Canyon Village:  Snow and so much more!
 After 330 posts you may think that I would run out of things to say.  Living and working in Yellowstone is an ongoing and evolving process.  No two days are alike and though I may have seen so many of the sights during these past two years I tend to look at them anew with each passing.  I still notice things that I had never seen before even though my travels have taken me past those sites hundreds of times.  I may know every "bear rock" between Canyon and Mammoth but sometimes I will notice that a thermal feature has puffs of steam that are only noticed in the cool mornings, or that there is a rock or tree that has an interesting shape or twist.  But since day one of my voyages through the Park I have known where every single restroom is!  There are just some things that are too worthwhile not to notice.
Road between Canyon and Norris

 Since this picture was taken last week the road between Canyon and Norris has been plowed to two lanes.  It was uncertain if the road would have been open in time for last Friday's park opening but with a lot of hard work the road was plowed wider.  It is unimaginable to someone who has not seen the road clearing process to totally comprehend how much time and effort goes into clearing the roads.  The initial clearing can be nearly obliterated by heavy snowfalls afterward.  It can be a constant battle to keep the roads clear.

This morning as I came to Canyon from Mammoth I found that Blanding Hill had a couple inches of snow on it.  Normally this may not be anything of concern.  But this is Blanding Hill!  And with the temp at 31 degrees the snow had a slight melt to it and though I started off at 40 mph going up the hill I could tell I was losing my momentum.  Any pressure I put to my gas pedal would start my car sliding back and forth.  After a few minutes of telling my vehicle that it could indeed make it up a slushy Blanding Hill it finally made the crest.  So even a couple inches of snow can make travel through the interior a heart-pounding experience.  So please drive carefully through the Park. 
This little coyote bounded down the road in front of my vehicle south of Swan Lake Flats.  He ran and ran and ran until he finally decided to make a quick exit and jump over the snow.

A tired and exhausted bison who decided to lay in the road by the Madison River.
Us at the Adventure Store spent the entire week preparing the store for the opening of the Park last Friday.  What a great feeling it was to have the guests coming into the store with the excitement of visiting Yellowstone.  There was a lot of happy faces (both employee and guest), fun conversations and stories of wildlife sightings.  And a couple of Adventure Store employees had their own wildlife sightings.  Last Thursday Aaron saw a huge grizzly between Uncle Tom's Trail and Artist Point while Nancy and Jerry saw one last Wednesday afternoon across from Mud Volcano.  The rest of us have yet to see one but are in great anticipation of our first grizzly viewings for 2011.

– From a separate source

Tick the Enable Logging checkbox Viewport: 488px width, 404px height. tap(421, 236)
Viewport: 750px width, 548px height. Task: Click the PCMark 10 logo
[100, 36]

We are also all feeling a little more at home now.  We finally have Internet access ( I wasn't able to check my e-mail for 11 days), but that sometimes is unavailable during snowy days.  And after checking my e-mail I should send out a big Yellowstone Hello to Jerry, Dave and Debra!!  Thanks for contacting me!  Unfortunately our cell phone connections have been giving us problems.   I can sometimes catch a bar on my phone if I stand on a bench in front of the store and hold my phone over my head.  Obviously this something I am only willing to do before or after the store closes.  And since our phones are constantly searching for a signal we all seem to drain our batteries in a day.  I guess that is all a minor inconvenience when you consider where we live.  We are the 9 (Nancy, Jerry, Josh, Lee, Aaron, Kem, Becky, Jim, and myself) luckiest people who get to experience the snows of winter/spring and the sun of summer in Canyon Village at the Adventure Store in Yellowstone National Park.  Enough said.